Les heures de nuit et le 6ème jour consécutif travaillé ne sont pas majorés.

Le gouvernement se dote en 1989 et en 1990 de deux mécanismes de soutien financier à la production audiovisuelle et cinématographique : les

«Certificats dʼInvestissement Audiovisuel » (CIAV) et un programme dʼaides sélectives. Le plafond est de 2,5 M€.

Le Fond National de Soutien à la Production Audiovisuel (FONSPA ) a mis en place un barème de 210 points qui fixe le taux applicable pour déterminer le montant du CIAV (sorte de crédit dʼimpôt ) accordé.

50 pts pour les auteurs (réalisateur, scénariste, musicien)

27 pts pour les chefs de postes

14 pts pour les techniciens

24 pts pour les comédiens

45 pts sʼil y a plus de 50% du tournage au Luxembourg

25 pts si plus de 50% des coûts de post-production sont Luxembourgeois

25 pts en cas de réciprocité

Il faut un minimum de 50 pts au barème pour être éligible sachant que le taux maximum est obtenu à partir de 100 pts.

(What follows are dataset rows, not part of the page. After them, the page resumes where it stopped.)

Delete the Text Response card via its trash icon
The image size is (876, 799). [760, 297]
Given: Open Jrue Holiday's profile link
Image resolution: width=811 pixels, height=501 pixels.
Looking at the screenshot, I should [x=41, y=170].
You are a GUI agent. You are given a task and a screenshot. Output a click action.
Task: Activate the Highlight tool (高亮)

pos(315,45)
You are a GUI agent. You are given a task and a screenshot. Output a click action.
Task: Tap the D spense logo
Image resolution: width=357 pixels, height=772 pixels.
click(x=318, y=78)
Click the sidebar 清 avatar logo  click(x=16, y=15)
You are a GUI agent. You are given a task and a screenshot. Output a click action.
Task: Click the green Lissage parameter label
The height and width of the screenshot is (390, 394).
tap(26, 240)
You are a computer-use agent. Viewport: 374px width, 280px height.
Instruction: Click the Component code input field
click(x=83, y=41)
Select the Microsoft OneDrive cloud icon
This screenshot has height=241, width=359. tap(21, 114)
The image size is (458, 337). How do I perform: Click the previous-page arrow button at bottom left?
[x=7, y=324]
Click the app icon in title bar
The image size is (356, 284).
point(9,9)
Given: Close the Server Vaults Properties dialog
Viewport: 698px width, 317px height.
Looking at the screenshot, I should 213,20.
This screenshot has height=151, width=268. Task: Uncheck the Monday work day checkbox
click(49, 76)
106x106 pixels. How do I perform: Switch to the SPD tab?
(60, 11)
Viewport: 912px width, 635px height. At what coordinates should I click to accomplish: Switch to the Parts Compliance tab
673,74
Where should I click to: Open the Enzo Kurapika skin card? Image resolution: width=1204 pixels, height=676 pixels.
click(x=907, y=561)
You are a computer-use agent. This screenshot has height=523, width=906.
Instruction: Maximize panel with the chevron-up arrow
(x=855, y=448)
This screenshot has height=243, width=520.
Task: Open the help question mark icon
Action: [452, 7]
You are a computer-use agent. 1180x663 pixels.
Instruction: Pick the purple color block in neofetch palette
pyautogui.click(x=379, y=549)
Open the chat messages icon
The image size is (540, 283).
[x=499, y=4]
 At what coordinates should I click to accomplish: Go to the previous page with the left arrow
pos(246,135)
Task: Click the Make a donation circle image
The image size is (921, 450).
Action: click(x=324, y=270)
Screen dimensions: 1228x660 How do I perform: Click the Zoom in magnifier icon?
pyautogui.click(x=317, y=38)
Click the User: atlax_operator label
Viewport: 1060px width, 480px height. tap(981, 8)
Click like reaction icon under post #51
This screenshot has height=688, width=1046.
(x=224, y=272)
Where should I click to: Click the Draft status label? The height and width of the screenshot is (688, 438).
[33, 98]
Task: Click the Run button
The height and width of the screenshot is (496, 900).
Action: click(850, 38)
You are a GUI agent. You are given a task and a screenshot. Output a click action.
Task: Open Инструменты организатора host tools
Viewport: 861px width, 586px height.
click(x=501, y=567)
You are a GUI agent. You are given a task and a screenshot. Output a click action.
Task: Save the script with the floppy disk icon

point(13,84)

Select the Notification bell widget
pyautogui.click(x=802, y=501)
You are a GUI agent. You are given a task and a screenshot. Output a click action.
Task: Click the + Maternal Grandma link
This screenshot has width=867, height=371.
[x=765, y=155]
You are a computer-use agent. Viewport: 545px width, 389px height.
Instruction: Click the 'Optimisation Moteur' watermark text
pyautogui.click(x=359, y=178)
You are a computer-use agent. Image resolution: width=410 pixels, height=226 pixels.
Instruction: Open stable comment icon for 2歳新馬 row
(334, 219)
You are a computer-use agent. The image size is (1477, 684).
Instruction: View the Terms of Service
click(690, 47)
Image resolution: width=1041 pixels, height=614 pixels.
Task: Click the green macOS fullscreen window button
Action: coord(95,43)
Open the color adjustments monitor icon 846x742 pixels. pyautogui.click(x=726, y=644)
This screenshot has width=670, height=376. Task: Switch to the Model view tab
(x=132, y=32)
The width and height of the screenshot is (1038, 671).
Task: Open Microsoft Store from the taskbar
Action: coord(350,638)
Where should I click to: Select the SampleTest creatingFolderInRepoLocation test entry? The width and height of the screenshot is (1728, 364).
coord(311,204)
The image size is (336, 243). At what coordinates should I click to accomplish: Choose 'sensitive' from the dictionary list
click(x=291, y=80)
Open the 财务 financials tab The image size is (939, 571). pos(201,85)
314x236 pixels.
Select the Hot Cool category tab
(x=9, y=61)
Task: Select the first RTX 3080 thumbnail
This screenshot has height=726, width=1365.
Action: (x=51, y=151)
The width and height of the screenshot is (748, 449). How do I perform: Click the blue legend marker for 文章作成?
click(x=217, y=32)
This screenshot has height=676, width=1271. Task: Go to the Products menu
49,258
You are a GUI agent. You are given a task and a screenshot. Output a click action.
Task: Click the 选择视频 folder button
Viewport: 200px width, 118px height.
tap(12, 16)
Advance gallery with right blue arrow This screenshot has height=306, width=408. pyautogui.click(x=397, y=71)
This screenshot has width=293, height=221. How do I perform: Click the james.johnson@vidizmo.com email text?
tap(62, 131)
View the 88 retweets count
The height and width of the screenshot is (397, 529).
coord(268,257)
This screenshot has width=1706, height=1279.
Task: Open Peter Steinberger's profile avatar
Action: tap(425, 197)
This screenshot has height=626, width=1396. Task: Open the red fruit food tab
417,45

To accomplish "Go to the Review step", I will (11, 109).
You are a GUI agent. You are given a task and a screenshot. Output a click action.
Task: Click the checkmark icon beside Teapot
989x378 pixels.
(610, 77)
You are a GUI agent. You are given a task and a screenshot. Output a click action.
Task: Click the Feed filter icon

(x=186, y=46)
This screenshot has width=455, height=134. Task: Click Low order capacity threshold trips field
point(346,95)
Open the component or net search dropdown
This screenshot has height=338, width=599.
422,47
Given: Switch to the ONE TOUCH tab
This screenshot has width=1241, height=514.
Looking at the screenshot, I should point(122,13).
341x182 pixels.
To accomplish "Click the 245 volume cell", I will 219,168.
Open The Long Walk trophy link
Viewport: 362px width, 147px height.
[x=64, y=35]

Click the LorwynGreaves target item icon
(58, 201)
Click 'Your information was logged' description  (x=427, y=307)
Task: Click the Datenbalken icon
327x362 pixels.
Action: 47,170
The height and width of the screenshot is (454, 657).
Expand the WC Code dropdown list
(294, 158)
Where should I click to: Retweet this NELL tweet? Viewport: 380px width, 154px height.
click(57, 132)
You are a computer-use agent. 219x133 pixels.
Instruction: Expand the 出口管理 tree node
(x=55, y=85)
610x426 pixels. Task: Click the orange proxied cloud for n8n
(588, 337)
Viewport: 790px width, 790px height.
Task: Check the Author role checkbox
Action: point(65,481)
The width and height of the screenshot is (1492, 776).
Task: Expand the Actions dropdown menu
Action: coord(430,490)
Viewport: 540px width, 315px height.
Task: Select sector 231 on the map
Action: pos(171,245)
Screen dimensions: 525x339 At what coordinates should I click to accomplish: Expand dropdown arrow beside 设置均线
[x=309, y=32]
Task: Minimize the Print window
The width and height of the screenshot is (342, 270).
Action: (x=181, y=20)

Il faut un minimum de 10 pts parmi les chefs de postes et les techniciens. Il faut un minimum de deux chefs de postes Luxembourgeois.

(Comme pour la Belgique, si un producteur français veut garder le bénéfice du CIF et cumuler des aides au Luxembourg, les deux chefs de postes imposés ici seront naturellement le monteur son et le mixeur.)

(Malgré notre nationalité Française, on peut rapporter des points dans cette grille à deux conditions : soit être frontalier ou résident depuis plus de 18 mois avec un CV intéressant, soit en ayant déjà fait 3 films au Luxembourg comme chef de poste !!)

Ce barème est beaucoup moins contraignant quʼen France puisque lʼobtention de 50 pts sur 210 suffit pour être éligible. Mais il est évident que plus le nombre de points est élevé, plus les financements le sont aussi.

Pour obtenir la totalité des 45 points dévolus au tournage, il suffit de tourner au moins 50 % du film au Luxembourg alors que sʼagissant du dispositif français, le simple fait de délocaliser une journée pour des raisons autres quʼartistiques fait perdre lʼintégralité du bénéfice du Crédit dʼImpôt.

Ce système est aussi particulièrement attractif car toutes les dépenses effectuées par la production sont éligibles, même si elles sont faites hors du Luxembourg.

Depuis deux ans, il y a de gros investissements sur les industries de post- production son et image, notamment en auditorium et en équipement pour lʼétalonnage et les FX spéciaux.

Pour synthétiser on peut voir que la compatibilité du Crédit dʼImpôt Français avec les dispositifs européens est quasi nulle puisquʼil est très rare quʼun film étranger délocalise entièrement son tournage en France (condition nécessaire et indispensable).

Par contre, en raisons de lʼassiette extrêmement large des dépenses éligibles en Belgique et au Luxembourg, il est tout à fait possible pour un producteur français de conserver le bénéfice du Crédit dʼImpôt Français tout en venant chercher des aides européennes.

Si le producteur français juge le Crédit dʼImpôt Français trop contraignant et pas assez attractif, ce qui est très souvent le cas pour des films à budget important, il décide de sʼen passer et la délocalisation du tournage sʼimpose dʼelle-même. Il en découle, à part quelques rares chefs de postes épargnés, la constitution de toute lʼéquipe sur place et la perte dʼemploi des techniciens français concernés.